| Collected data entries |
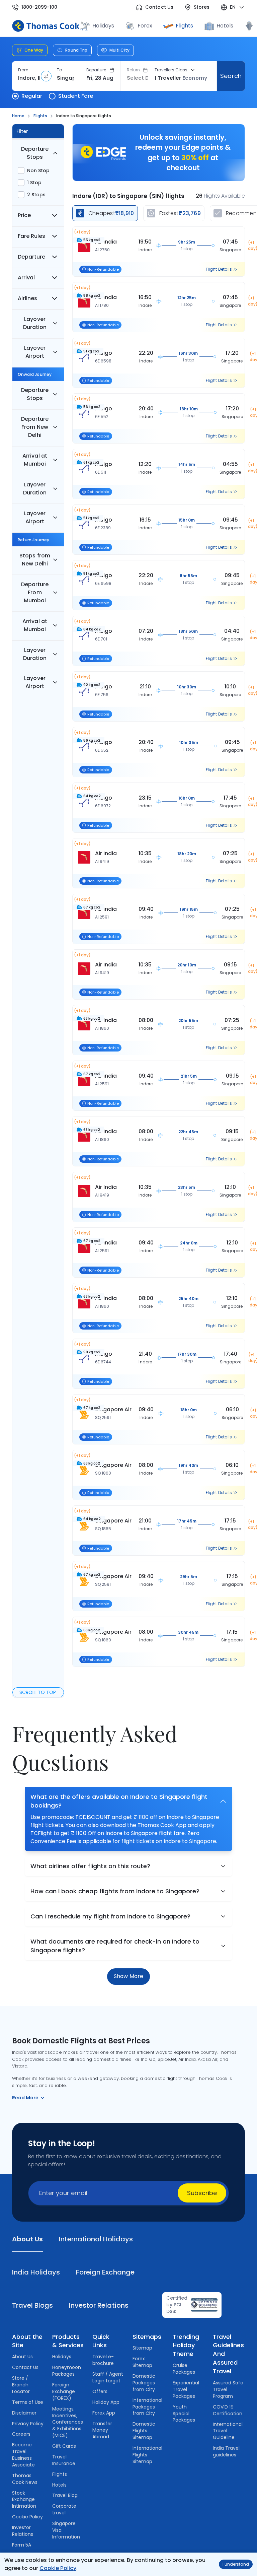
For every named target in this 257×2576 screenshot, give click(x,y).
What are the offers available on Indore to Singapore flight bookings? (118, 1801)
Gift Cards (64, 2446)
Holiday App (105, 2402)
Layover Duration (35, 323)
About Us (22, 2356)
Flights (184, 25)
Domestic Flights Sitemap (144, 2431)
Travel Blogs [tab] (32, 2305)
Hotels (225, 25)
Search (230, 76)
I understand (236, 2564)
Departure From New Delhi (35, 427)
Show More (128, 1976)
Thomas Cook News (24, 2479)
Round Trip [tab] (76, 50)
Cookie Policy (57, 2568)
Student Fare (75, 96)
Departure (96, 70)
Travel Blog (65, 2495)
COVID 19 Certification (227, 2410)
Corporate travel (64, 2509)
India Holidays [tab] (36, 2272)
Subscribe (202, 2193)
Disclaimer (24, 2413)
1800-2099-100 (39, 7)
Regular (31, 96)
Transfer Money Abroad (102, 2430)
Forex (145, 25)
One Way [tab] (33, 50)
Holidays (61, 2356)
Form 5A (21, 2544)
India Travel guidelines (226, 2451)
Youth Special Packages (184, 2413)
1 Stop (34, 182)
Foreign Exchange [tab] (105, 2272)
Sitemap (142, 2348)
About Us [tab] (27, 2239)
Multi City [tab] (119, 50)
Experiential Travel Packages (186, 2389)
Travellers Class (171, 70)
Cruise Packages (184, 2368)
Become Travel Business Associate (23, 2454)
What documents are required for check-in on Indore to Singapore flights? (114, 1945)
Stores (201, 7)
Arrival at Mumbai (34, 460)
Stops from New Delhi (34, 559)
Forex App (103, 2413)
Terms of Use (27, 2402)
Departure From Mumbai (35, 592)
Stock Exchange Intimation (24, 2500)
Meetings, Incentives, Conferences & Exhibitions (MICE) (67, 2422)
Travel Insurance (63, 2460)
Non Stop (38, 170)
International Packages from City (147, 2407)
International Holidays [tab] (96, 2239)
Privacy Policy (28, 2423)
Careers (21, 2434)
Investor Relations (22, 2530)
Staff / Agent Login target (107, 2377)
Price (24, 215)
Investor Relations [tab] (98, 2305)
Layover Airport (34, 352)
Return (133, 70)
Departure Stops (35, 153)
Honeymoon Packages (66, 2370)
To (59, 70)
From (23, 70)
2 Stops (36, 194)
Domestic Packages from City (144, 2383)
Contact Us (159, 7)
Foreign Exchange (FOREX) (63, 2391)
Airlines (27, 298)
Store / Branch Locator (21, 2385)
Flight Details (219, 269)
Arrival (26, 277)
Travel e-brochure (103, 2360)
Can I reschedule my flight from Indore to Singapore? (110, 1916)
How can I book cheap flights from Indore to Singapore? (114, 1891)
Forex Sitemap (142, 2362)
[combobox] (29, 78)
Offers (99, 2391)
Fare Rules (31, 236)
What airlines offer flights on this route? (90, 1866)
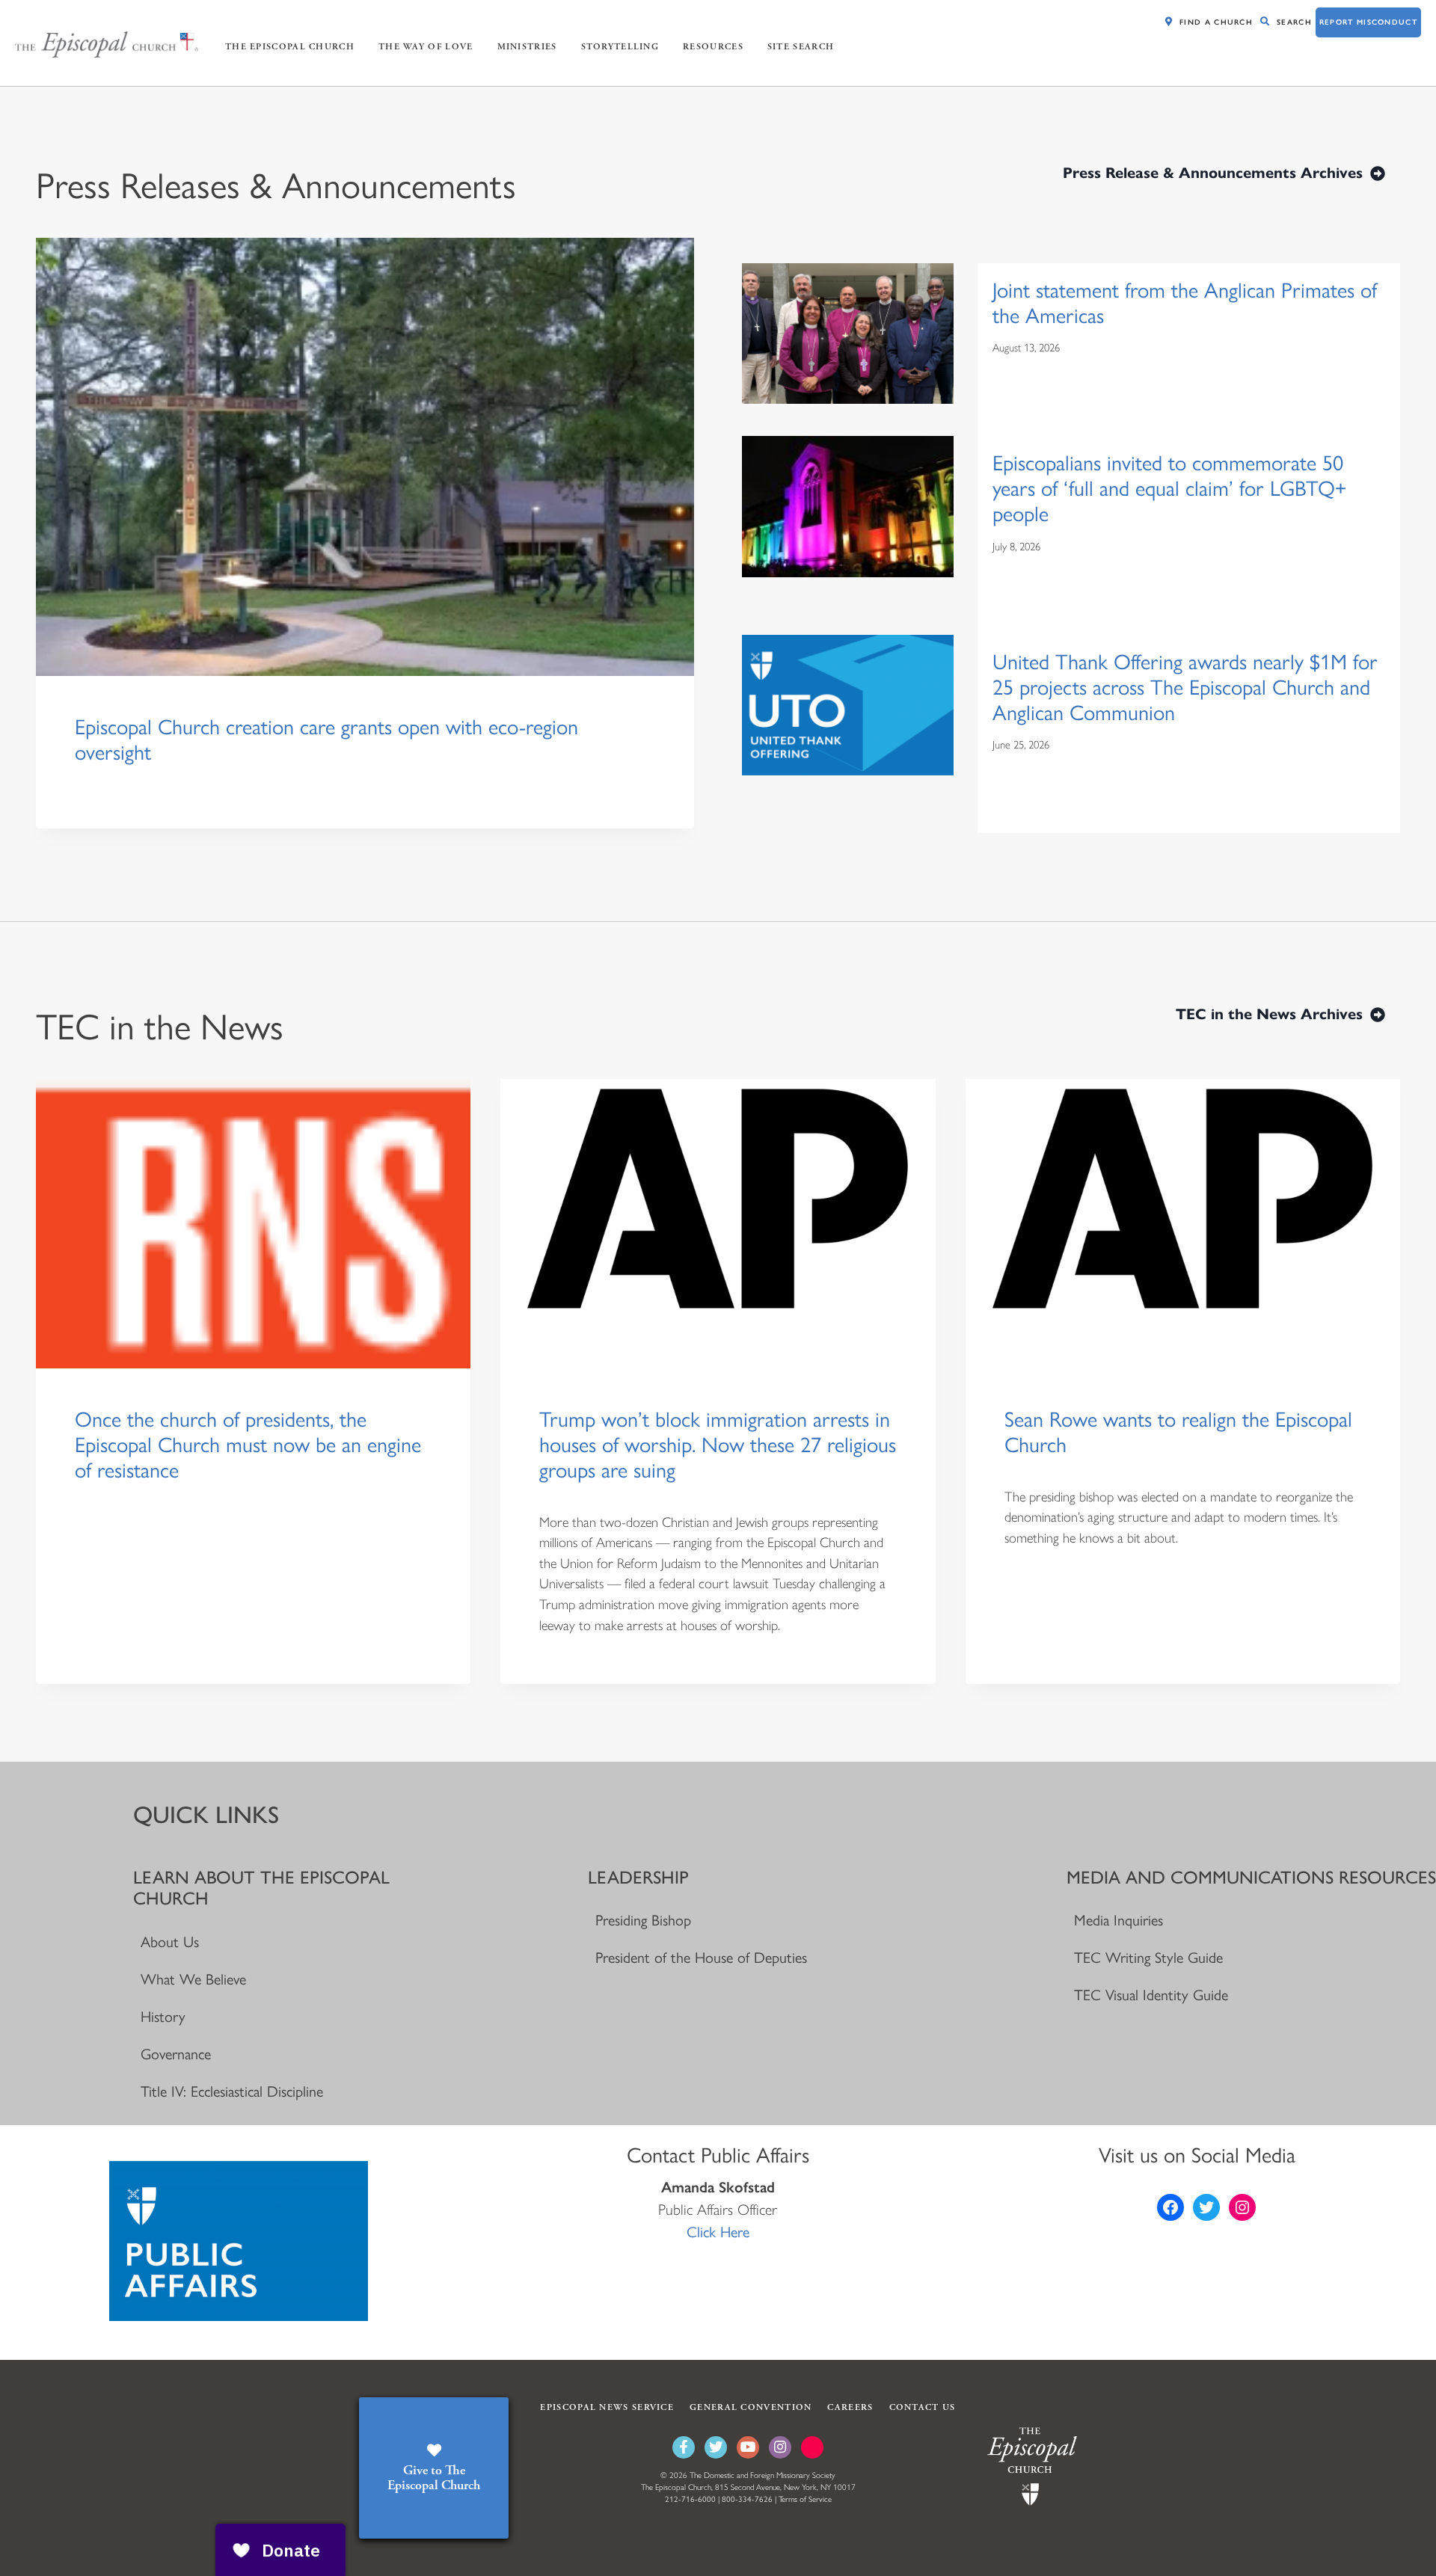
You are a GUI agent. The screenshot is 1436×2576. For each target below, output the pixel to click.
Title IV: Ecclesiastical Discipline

| WORK ITEM |
Each line from the one holding "Honeymoon Packages (66, 2370)" down to the end of the records is to be reproduced unaltered, and the pictures are to be omitted.

| RESPONSE |
Honeymoon Packages (66, 2370)
To (59, 70)
From (23, 70)
2 Stops (36, 194)
Domestic Packages from City (144, 2383)
Contact Us (159, 7)
Foreign Exchange (FOREX) (63, 2391)
Airlines (27, 298)
Store / Branch Locator (21, 2385)
Flight Details (219, 269)
Arrival (26, 277)
Travel e-brochure (103, 2360)
Can I reschedule my flight from Indore to Singapore? (110, 1916)
How can I book cheap flights from Indore to Singapore? (114, 1891)
Forex Sitemap (142, 2362)
[combobox] (29, 78)
Offers (99, 2391)
Fare Rules (31, 236)
What airlines offer flights on this route? (90, 1866)
You are a GUI agent. The screenshot is 1436×2576. For each target below, output the pixel to click.
Title IV: Ecclesiastical Discipline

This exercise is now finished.